Given exercise — Copy the listing below word for word, starting at its first line and ending with the line that contains "会社概要 (951, 70)", both ends included. Leave the pictures out of your answer.

Given data —
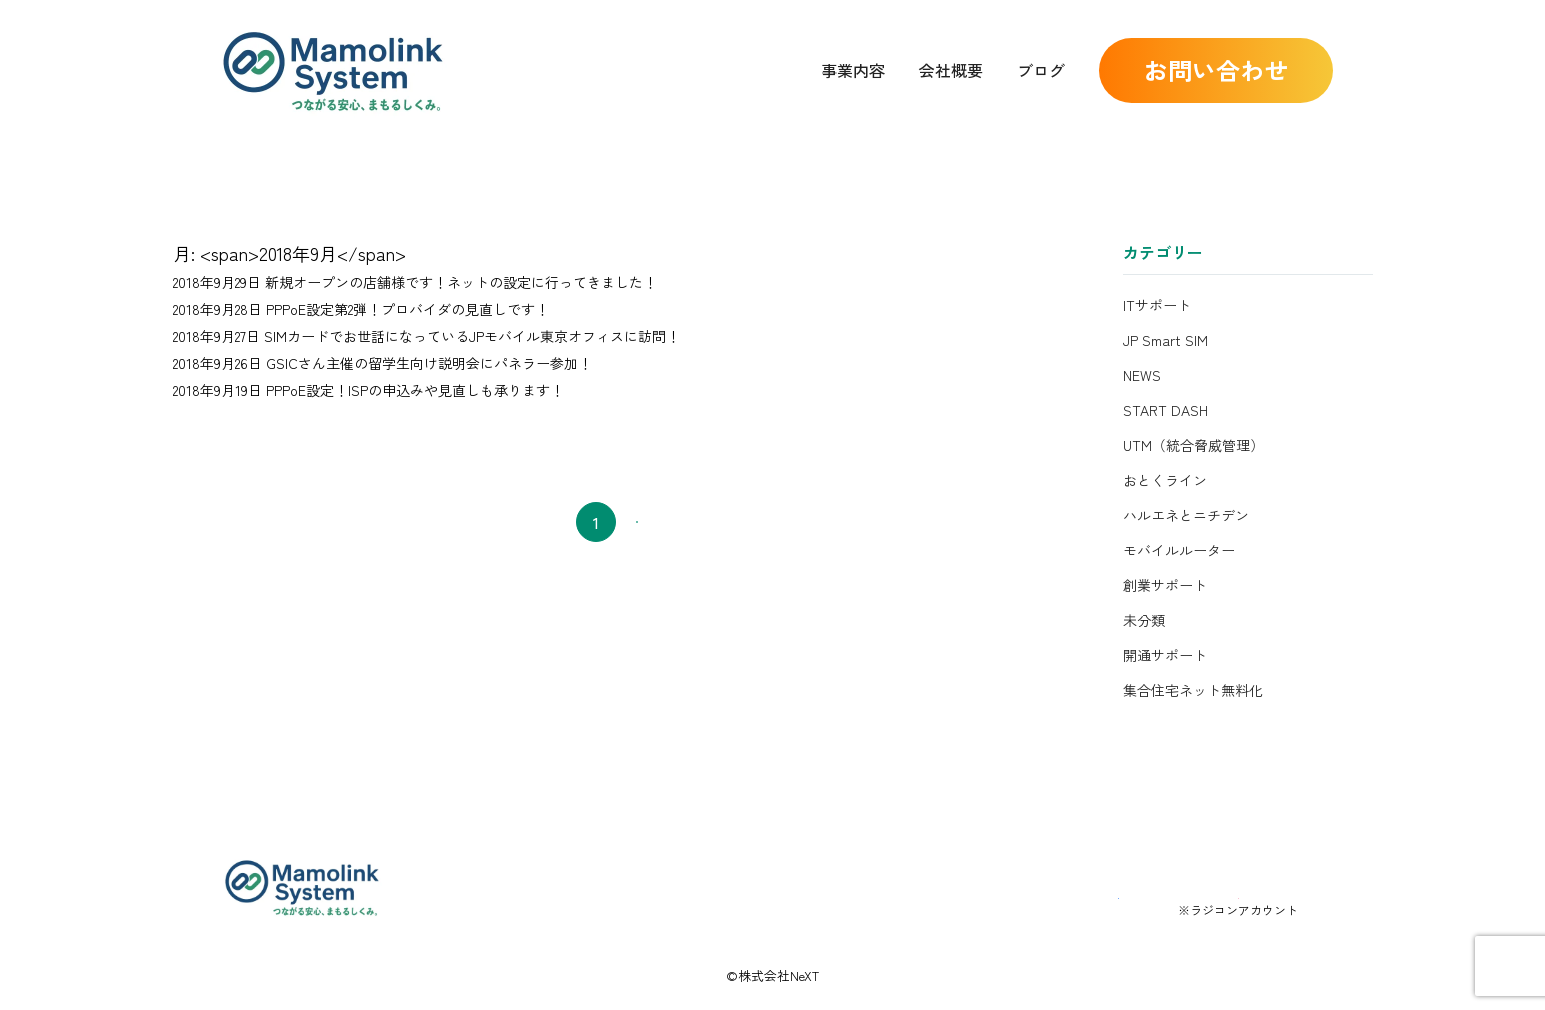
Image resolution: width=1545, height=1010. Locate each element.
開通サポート (1165, 655)
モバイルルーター (1179, 550)
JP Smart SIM (1165, 340)
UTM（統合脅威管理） (1193, 445)
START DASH (1165, 410)
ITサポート (1157, 305)
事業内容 (853, 70)
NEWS (1142, 375)
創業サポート (1165, 585)
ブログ (1041, 70)
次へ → (674, 522)
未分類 (1144, 620)
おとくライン (1165, 480)
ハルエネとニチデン (1186, 515)
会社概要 (951, 70)
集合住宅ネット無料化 (1193, 690)
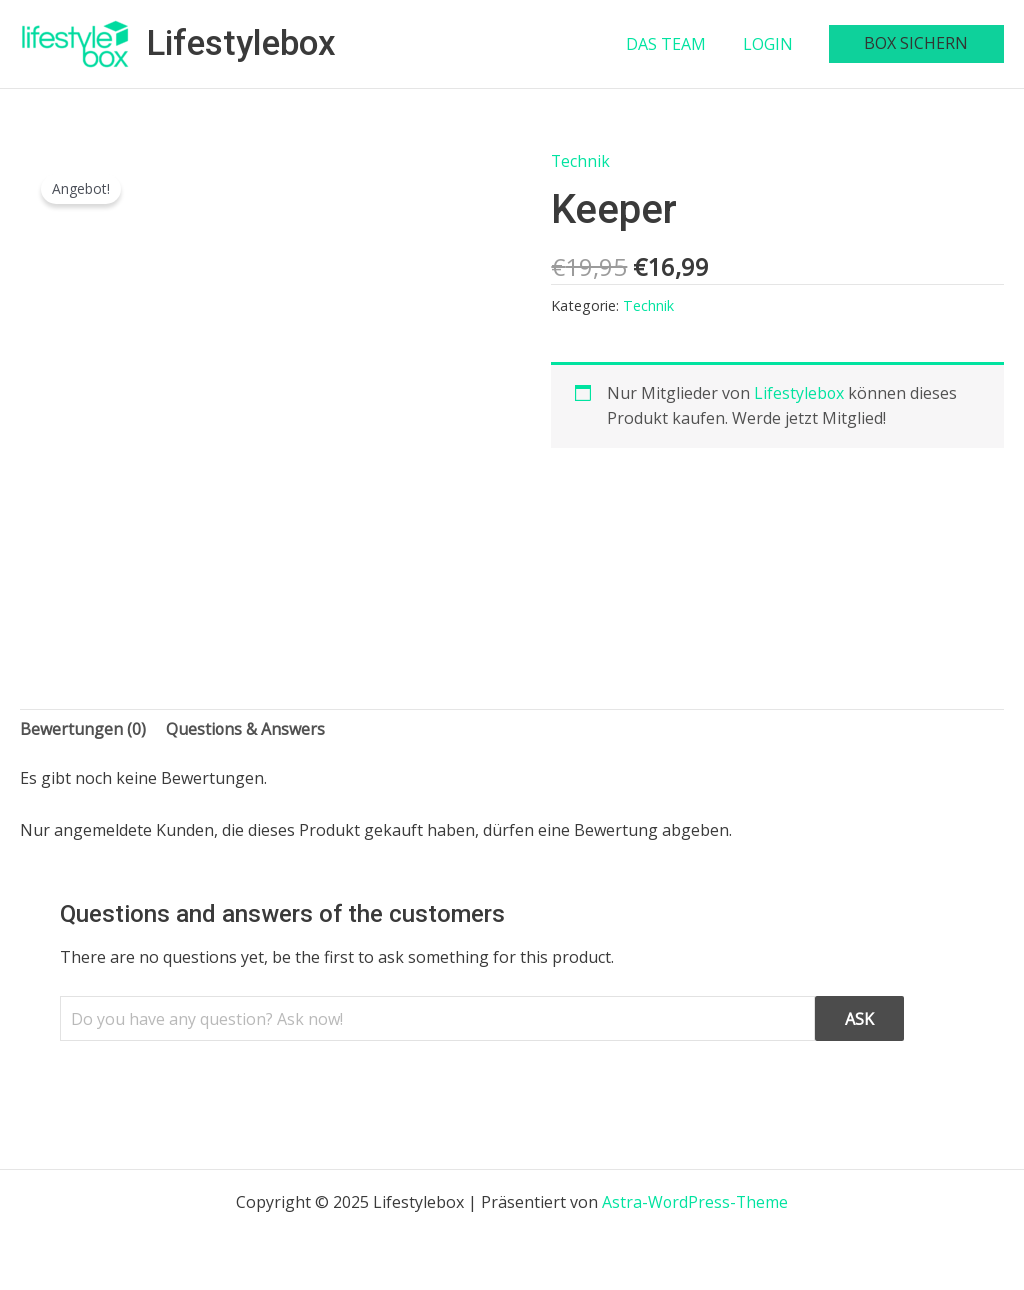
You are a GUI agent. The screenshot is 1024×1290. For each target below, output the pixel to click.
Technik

Response for this exercise —
Image resolution: width=1545, height=1010. Locate each element.
開通サポート (1165, 655)
モバイルルーター (1179, 550)
JP Smart SIM (1165, 340)
UTM（統合脅威管理） (1193, 445)
START DASH (1165, 410)
ITサポート (1157, 305)
事業内容 (853, 70)
NEWS (1142, 375)
創業サポート (1165, 585)
ブログ (1041, 70)
次へ → (674, 522)
未分類 (1144, 620)
おとくライン (1165, 480)
ハルエネとニチデン (1186, 515)
会社概要 (951, 70)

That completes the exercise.